## Passage

Before the session: verify both files open correctly, confirm Copilot is available in the Excel ribbon, and pre-load the first workbook to minimize setup time. Walk through the Copilot pane orientation (prompt box, suggestions, Apply/Insert Column buttons) before Lab 1.

Lab 1 — Clean & Structure Raw Financial Data

Clean & Structure a Raw GL Export

⏱️ 15 minutes 🎯 Data transformation & enrichment 📄 Sheet: GLExport

Why This Matters

Every finance team's month starts the same way: a raw data pull from the ERP that needs cleanup before anyone can analyze it. Dates are inconsistent, account codes need mapping to reporting categories, and descriptions are cluttered. This is the kind of repetitive prep work where Copilot saves hours — and where most people don't realize AI can help.

Time comparison

⏳ Manual: 30–45 minutes of formula writing and data manipulation ⚡ With Copilot: 5–8 minutes of prompting and reviewing

Instructor Talking Point

Emphasize that Copilot writes real Excel formulas. After each exercise, have participants click into the new column and check the formula bar. They'll see functions like YEAR(), IF(), and TEXTAFTER() — formulas they can inspect, edit, and learn from.

Open the File

  1. Open Finance-Copilot-Labs-1-3.xlsx from your OneDrive.
  2. Navigate to the "GLExport" sheet tab.
  3. Click the Copilot button in the ribbon to open the Copilot pane.

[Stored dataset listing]
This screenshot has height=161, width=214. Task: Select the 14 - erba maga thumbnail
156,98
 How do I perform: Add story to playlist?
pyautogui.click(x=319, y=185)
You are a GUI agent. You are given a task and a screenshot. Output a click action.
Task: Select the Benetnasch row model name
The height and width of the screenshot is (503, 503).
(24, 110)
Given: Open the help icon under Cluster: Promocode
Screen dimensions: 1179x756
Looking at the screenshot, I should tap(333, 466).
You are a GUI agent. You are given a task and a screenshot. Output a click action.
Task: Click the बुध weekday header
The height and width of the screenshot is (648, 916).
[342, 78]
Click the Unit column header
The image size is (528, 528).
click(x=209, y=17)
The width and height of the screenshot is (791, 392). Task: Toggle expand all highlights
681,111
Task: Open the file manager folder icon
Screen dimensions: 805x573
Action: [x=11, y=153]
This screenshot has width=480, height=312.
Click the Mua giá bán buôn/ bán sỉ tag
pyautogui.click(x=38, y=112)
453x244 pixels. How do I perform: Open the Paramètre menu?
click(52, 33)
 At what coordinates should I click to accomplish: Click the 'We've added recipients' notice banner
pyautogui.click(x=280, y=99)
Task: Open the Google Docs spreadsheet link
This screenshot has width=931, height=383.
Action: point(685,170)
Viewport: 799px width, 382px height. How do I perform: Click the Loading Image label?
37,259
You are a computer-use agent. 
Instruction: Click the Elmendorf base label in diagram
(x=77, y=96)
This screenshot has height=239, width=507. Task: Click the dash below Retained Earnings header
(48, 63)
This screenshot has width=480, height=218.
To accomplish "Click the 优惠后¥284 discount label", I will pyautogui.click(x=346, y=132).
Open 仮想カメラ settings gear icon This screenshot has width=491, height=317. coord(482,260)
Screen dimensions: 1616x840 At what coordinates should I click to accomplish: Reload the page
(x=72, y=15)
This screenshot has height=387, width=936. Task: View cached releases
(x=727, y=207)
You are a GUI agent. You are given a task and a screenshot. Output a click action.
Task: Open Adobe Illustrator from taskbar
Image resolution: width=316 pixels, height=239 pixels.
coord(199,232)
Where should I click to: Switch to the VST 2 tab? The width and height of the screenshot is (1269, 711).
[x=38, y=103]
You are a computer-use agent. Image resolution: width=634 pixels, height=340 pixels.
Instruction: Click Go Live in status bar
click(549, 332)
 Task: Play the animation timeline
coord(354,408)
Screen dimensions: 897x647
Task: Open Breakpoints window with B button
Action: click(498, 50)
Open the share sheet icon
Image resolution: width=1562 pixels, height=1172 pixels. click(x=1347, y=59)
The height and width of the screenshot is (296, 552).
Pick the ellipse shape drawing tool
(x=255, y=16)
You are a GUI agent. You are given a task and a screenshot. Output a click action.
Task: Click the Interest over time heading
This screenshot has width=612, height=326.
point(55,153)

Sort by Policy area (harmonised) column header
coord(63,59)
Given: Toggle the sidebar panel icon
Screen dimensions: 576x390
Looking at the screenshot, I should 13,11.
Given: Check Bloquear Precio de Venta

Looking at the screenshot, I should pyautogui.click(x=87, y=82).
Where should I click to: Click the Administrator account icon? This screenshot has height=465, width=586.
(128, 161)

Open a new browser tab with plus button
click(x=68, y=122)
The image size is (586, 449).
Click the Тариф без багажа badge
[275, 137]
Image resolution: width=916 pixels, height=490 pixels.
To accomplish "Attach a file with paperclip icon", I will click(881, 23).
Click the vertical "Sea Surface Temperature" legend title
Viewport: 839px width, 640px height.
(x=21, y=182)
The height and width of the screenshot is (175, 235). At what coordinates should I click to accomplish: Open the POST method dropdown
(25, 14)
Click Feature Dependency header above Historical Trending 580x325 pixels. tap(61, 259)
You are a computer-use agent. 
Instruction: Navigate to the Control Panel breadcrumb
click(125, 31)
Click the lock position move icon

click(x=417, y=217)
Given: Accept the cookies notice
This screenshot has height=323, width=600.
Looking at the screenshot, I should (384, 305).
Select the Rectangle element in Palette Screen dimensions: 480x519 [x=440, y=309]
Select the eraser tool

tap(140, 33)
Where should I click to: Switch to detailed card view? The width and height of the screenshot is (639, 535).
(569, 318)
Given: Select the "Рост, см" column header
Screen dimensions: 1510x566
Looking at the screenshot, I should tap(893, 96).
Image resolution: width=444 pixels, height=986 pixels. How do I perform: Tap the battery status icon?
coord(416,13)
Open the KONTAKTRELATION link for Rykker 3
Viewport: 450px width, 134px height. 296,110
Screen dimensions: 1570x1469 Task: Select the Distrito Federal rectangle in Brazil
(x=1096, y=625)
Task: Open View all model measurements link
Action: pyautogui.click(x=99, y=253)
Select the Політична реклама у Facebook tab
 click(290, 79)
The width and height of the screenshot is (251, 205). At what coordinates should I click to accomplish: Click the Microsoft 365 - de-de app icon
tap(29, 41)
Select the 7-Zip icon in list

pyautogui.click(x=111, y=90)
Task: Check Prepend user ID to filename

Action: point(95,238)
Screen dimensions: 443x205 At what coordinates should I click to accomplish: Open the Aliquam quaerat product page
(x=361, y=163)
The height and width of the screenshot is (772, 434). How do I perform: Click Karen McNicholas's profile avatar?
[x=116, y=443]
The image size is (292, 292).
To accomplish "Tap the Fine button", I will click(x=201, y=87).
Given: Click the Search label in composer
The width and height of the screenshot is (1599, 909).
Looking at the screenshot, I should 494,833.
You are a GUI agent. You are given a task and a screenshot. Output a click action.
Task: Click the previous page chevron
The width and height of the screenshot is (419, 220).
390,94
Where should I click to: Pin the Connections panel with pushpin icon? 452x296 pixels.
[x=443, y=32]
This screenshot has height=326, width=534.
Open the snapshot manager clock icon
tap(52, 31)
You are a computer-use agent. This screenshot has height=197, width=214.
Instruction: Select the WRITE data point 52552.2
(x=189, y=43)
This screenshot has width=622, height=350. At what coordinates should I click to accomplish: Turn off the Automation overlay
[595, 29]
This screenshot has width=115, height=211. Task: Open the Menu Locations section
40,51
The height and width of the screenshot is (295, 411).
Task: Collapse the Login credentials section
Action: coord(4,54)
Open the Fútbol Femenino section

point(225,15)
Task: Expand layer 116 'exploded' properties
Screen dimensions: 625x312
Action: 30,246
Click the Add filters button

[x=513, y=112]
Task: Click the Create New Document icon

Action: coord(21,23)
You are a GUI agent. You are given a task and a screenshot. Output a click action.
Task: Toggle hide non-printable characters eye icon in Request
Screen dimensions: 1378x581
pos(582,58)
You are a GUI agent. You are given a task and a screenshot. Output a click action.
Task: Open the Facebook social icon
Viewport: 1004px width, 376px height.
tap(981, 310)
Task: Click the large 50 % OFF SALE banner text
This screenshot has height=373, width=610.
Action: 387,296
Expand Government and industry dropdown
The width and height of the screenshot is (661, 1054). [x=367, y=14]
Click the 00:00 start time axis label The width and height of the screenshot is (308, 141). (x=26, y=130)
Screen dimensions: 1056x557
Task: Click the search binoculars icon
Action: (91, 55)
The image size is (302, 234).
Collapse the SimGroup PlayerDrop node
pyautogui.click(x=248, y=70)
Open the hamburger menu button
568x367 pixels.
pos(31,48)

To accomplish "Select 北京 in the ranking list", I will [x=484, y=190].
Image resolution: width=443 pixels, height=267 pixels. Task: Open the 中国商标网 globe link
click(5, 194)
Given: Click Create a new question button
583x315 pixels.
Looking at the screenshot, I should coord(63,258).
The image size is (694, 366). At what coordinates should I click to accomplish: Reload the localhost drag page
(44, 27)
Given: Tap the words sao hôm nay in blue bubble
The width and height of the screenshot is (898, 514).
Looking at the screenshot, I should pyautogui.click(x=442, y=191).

## What you are asked to do
Rewrite the Excel lab instructions starting at "Every finance team's" and ending at "from your OneDrive.", using "accounting system" in place of "ERP".

## Task solution
Every finance team's month starts the same way: a raw data pull from the accounting system that needs cleanup before anyone can analyze it. Dates are inconsistent, account codes need mapping to reporting categories, and descriptions are cluttered. This is the kind of repetitive prep work where Copilot saves hours — and where most people don't realize AI can help.

Time comparison

⏳ Manual: 30–45 minutes of formula writing and data manipulation ⚡ With Copilot: 5–8 minutes of prompting and reviewing

Instructor Talking Point

Emphasize that Copilot writes real Excel formulas. After each exercise, have participants click into the new column and check the formula bar. They'll see functions like YEAR(), IF(), and TEXTAFTER() — formulas they can inspect, edit, and learn from.

Open the File

  1. Open Finance-Copilot-Labs-1-3.xlsx from your OneDrive.